Una pequeña nota sobre la traducción: avalada más por mi instinto literario que por grandes teorías traductológicas, he intentado navegar por la enciclopedia de registros de Achebe con relativa fidelidad al autor; allí donde él se expresa en un inglés que podríamos considerar estándar, no me ha preocupado españolizar sus registros; los diálogos en pidgin han sido volcados en algo que pretende evocar el español hablado en Guinea Ecuatorial, basándome en mi frágil conocimiento de sus características, y apoyándome cuando ha sido necesario en las descripciones lingüísticas de Antonio Quilis y Cecilia Casado-Fresnillo en su monumental La lengua española en Guinea Ecuatorial (UNED, Madrid, 1995).

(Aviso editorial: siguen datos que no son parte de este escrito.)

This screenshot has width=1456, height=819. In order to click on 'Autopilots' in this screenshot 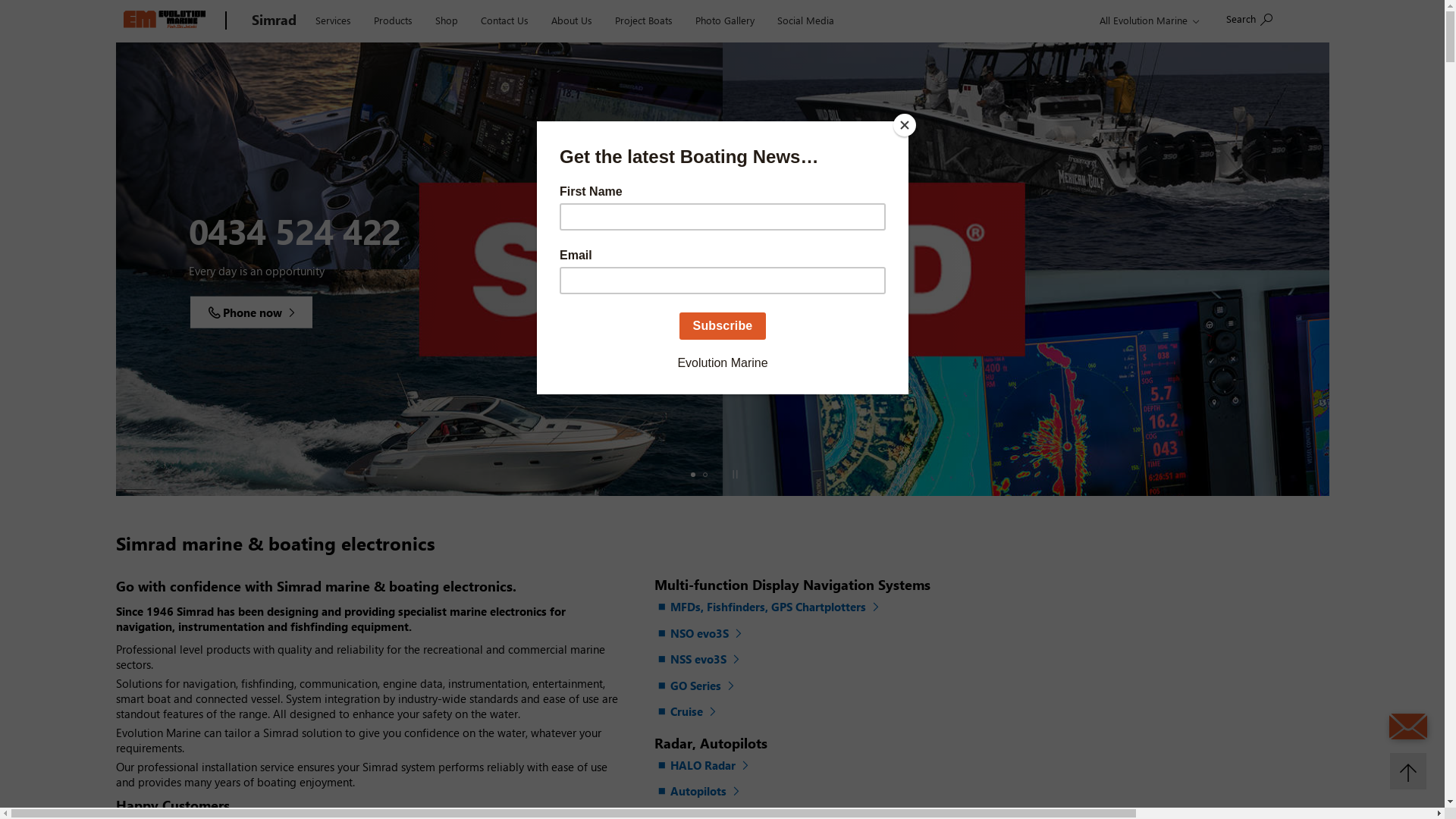, I will do `click(654, 791)`.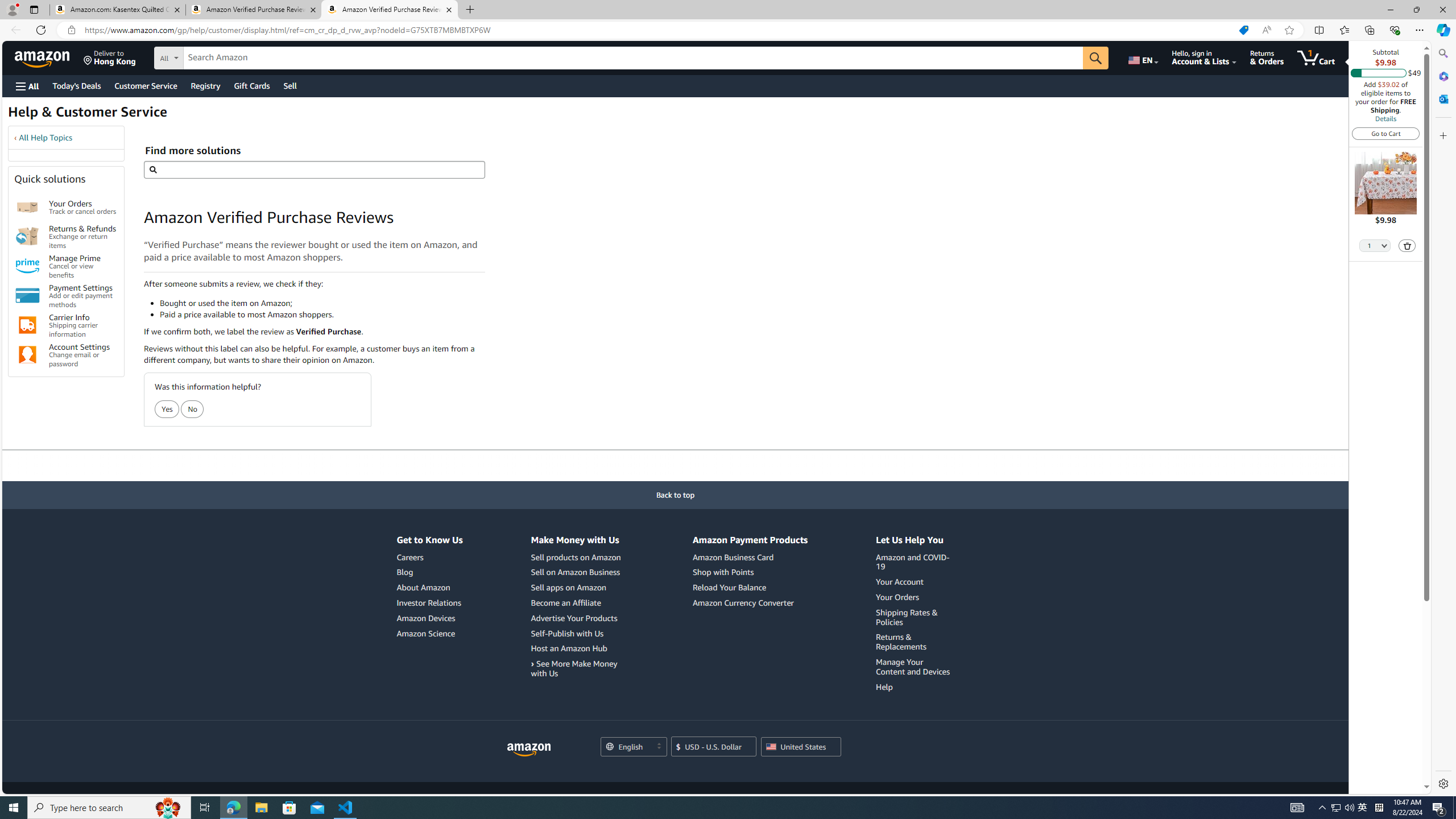  Describe the element at coordinates (204, 85) in the screenshot. I see `'Registry'` at that location.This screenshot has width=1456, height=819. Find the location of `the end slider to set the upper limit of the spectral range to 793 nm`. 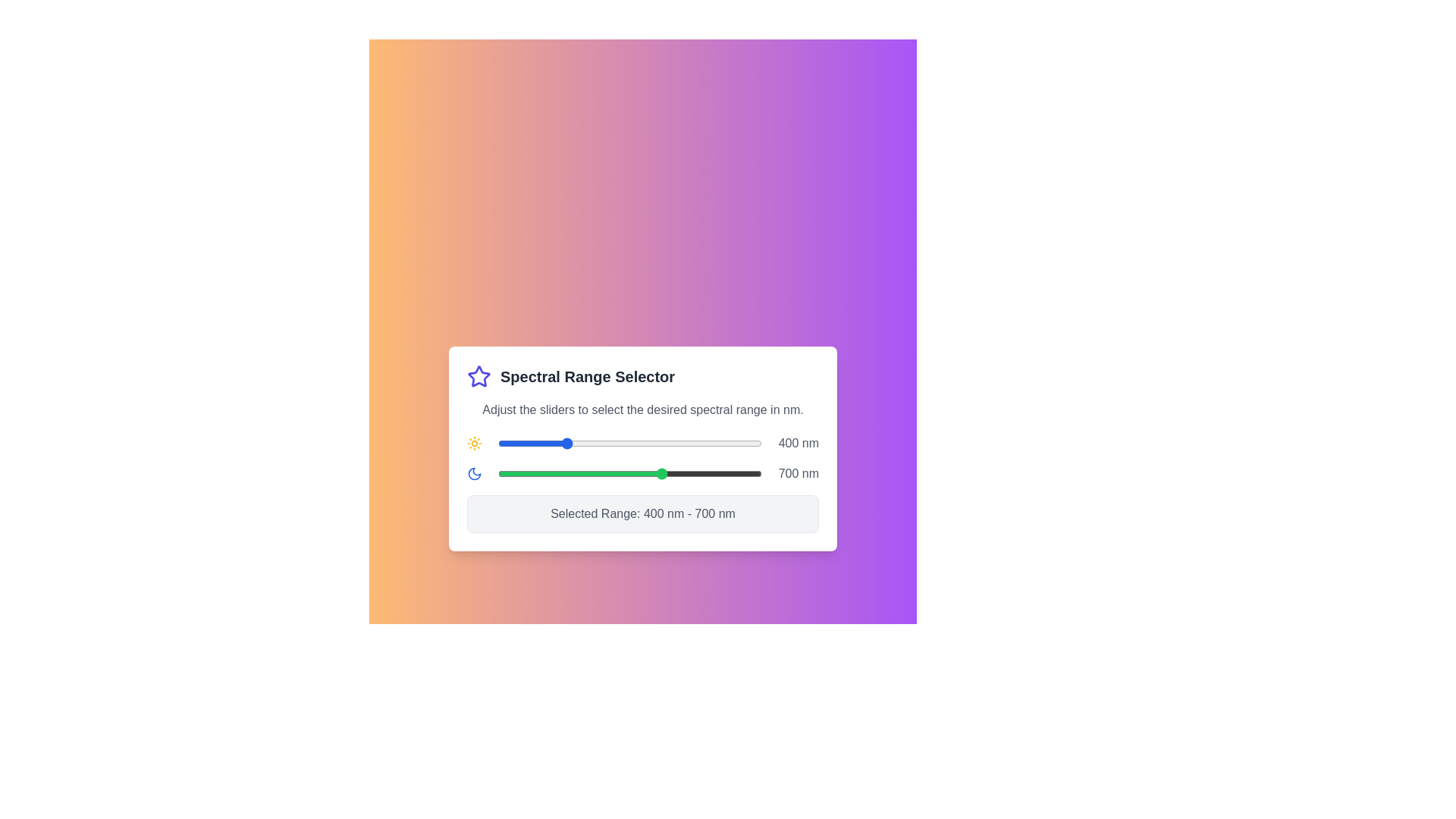

the end slider to set the upper limit of the spectral range to 793 nm is located at coordinates (693, 472).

Pero he intentado mantener rigurosamente intactos los proverbios, refranes o imágenes mediante los que Achebe inscribe deliberadamente en el texto inglés la différence de la cultura igbo, su especificidad. No resultan menos chocantes para el público lector medio inglés que para el español, del mismo modo que las palabras y expresiones en igbo no tienen por qué ser más transparentes para uno que para otro. Achebe, como tantos otros escritores poscoloniales, requiere de sus lectores un esfuerzo de empatía que nos permita trascender los límites de la traductibilidad o la conmensurabilidad entre culturas, formas de ver el mundo, maneras de concebir la realidad. Y quizá no sea mucho pedir a cambio de lo que el autor nos ofrece…
Quiero agradecer a María Casas y Anna Prieto, de Random House Mondadori, el enorme regalo que ha sido traducir a Achebe. A mi hermana Isabel Paula y a Maya García de Vinuesa su paciencia al revisar el texto; a Ayo Kehinde, su ayuda con las dificultades del pidgin y el igbo, y a César Mba, sus sugerencias y el tiempo en que compartimos «el sueño de un lenguaje común».